I was feeling kind of sorry for myself last night. I knew that I was about to finish the book I've been reading for pleasure - A Breath of Snow and Ashes - the last in the Outlander series. I started reading Outlander over Thanksgiving break and loved it so much that I bought the rest and have been racing through them. They're not the greatest books, but I love the characters so much that I had to find out what happened to them. Please tell me I'm not the only one who mourns at the end of a good book!
So I get home to finish the book with a heavy heart and find Hub and Little Big Man with this in the living room.
Hub said, "Well, I'm 40 now and there are things that I want to do and I can't if I'm fat." Cool! We all tried it out and Sassy thinks it's the coolest thing. Hub even got up early this morning and watched bird hunting shows while he was elipting away.
I got into work this morning and there was an envelope in my mailbox and a message on my voice mail. I'm cranky, I'm in mourning - and there's work to do. The envelope was from a friend I haven't seen in a very long time with a note and a picture of this.
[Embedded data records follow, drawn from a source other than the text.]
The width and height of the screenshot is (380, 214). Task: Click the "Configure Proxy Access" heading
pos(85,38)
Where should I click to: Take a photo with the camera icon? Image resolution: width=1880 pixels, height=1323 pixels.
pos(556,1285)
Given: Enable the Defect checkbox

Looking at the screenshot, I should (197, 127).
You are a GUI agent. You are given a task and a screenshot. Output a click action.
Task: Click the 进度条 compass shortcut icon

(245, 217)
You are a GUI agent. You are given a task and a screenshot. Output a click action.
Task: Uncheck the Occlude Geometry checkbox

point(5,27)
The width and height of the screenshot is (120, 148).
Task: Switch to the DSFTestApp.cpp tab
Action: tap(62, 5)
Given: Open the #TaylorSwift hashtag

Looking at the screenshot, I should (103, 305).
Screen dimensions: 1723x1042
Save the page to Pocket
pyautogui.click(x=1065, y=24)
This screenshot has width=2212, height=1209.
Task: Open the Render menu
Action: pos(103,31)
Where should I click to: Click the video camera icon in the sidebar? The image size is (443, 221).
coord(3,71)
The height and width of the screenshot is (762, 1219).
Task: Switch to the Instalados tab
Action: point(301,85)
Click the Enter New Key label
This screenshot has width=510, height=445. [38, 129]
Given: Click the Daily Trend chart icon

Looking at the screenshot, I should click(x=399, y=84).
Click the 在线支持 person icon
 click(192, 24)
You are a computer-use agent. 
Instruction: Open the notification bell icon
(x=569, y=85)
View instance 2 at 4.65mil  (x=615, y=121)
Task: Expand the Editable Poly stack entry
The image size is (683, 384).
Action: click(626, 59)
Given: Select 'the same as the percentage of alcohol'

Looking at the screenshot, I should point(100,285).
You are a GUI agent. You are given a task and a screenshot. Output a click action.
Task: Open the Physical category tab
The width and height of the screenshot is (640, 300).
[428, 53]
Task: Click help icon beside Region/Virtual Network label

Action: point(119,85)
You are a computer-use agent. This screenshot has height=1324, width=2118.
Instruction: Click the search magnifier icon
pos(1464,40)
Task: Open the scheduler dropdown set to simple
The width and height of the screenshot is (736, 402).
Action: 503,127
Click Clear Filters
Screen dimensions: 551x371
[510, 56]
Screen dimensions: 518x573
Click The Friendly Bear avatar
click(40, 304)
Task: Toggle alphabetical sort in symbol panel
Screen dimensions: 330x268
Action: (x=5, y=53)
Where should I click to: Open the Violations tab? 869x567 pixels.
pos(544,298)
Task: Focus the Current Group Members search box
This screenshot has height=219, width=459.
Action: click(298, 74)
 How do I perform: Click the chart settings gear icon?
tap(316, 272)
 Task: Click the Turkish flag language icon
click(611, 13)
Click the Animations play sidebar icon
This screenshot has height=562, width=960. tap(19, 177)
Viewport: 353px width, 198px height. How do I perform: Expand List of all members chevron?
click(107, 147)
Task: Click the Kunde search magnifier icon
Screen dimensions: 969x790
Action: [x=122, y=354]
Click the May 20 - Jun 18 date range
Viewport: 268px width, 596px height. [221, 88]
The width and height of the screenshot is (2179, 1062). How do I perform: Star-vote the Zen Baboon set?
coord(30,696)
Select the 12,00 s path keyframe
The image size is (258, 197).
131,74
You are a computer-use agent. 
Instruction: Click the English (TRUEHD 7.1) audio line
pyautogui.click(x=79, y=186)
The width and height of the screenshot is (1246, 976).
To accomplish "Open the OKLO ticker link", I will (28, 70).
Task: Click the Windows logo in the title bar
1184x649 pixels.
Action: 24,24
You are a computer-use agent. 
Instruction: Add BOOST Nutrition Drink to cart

The note said, "Saw this and thought of you ... give me a call when you get a minute." Talking to her was the coolest thing. We made plans to meet for lunch when it gets warm and my day is starting to look up.
The voice mail message was Jillian. I'm on spring break next week and wanted to go play. We're going to do lunch and a movie. Woohoo! I'm starting to pull out of my funk a little more.
Then I go online and find Diana Gabaldon's official website. There is at least 1 more book in the series and possibly 2. Some days it does pay to get out of bed.
1 comment:
For some reason, I can't allow myself to read the final Outlander book. I just don't want it to be over and so if I don't read the last book, it'll never be over for me!